[What to produce]
Pick out every line in the data below that holds "field".

---------- Data to process ----------

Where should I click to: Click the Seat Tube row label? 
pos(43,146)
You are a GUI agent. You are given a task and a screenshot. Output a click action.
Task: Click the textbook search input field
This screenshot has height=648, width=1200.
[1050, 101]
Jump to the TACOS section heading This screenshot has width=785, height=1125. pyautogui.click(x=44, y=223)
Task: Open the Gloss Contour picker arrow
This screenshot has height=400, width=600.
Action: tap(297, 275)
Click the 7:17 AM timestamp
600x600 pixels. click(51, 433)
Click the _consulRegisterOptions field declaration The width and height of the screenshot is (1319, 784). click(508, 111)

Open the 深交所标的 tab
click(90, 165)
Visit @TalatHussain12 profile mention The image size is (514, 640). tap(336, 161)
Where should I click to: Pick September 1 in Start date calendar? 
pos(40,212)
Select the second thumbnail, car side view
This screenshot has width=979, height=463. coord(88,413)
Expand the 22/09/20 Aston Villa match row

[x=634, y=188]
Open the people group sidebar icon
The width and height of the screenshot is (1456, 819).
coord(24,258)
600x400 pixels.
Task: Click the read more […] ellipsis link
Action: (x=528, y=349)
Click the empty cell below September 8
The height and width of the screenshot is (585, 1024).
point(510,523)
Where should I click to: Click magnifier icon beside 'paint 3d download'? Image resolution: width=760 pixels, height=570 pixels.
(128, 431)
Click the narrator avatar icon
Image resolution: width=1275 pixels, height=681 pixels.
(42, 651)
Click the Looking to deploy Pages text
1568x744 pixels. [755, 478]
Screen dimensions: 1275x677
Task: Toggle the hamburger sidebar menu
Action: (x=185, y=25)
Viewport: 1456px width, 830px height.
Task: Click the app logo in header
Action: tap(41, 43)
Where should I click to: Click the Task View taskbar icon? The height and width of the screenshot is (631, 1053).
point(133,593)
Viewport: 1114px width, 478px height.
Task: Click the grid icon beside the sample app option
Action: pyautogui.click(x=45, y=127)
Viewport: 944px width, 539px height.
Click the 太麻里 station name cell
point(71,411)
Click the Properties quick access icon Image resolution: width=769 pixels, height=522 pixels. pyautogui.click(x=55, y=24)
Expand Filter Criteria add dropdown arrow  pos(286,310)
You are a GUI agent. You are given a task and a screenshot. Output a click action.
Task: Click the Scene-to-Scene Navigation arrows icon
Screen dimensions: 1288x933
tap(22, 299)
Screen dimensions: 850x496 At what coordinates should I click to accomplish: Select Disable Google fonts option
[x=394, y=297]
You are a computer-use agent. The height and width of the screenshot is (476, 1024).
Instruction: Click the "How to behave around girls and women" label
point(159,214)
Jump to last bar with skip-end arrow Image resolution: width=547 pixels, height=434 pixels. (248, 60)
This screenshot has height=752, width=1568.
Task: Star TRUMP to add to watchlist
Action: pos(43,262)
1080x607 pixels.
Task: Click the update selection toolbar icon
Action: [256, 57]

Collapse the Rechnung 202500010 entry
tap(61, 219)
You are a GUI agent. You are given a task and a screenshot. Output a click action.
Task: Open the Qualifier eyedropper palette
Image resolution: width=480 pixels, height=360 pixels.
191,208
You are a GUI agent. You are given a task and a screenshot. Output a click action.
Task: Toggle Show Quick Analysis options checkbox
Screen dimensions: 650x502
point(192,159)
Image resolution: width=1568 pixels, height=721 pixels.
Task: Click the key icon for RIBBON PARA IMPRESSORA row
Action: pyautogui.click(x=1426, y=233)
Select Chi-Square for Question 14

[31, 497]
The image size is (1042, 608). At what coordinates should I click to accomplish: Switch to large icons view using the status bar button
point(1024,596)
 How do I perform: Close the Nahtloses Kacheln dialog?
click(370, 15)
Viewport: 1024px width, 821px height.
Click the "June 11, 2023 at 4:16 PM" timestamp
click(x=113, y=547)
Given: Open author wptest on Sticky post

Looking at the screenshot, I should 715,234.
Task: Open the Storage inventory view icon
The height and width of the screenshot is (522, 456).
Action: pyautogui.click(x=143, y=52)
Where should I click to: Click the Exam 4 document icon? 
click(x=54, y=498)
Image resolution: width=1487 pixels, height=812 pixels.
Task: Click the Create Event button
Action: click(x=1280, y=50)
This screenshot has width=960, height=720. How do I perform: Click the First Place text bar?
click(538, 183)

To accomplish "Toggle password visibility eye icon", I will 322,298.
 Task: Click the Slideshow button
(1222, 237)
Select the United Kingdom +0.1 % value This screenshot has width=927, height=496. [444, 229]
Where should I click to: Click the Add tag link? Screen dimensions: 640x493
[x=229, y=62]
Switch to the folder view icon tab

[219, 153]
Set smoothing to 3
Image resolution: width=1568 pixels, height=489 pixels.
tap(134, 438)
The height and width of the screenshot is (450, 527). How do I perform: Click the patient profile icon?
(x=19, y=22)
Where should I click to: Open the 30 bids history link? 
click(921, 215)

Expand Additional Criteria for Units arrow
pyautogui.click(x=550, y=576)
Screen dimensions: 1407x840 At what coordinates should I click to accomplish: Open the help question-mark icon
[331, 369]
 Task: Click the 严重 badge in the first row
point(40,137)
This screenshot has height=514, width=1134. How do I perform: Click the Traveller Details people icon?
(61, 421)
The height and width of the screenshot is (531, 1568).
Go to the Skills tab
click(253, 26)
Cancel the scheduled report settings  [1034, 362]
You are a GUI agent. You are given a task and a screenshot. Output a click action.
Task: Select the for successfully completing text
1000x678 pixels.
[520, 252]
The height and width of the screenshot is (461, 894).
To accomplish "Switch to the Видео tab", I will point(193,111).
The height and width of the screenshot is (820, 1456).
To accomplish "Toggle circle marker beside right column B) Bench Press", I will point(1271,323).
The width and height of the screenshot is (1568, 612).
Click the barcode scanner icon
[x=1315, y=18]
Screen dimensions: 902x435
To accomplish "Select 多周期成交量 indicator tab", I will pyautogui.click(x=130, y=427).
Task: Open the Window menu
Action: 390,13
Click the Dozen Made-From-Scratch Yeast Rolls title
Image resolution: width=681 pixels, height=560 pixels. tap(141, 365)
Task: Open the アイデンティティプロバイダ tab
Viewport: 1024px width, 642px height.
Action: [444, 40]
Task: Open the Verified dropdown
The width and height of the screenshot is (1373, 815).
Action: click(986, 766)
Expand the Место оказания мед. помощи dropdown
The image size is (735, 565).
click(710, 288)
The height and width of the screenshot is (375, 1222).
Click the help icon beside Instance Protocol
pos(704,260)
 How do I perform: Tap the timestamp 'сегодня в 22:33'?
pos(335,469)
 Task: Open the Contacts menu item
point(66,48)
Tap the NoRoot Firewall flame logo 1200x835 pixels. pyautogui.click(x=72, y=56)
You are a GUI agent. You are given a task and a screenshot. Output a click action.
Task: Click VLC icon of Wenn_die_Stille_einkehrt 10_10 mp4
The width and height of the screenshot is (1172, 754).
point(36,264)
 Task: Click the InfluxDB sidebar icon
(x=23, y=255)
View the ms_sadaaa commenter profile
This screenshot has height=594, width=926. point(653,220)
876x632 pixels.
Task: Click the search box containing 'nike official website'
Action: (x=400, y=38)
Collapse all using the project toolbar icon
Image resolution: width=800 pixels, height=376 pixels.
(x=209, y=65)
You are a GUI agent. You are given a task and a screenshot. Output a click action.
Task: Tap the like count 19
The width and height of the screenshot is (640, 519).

----------

[Worked solution]
Task: Click the textbook search input field
Click the _consulRegisterOptions field declaration The width and height of the screenshot is (1319, 784). click(508, 111)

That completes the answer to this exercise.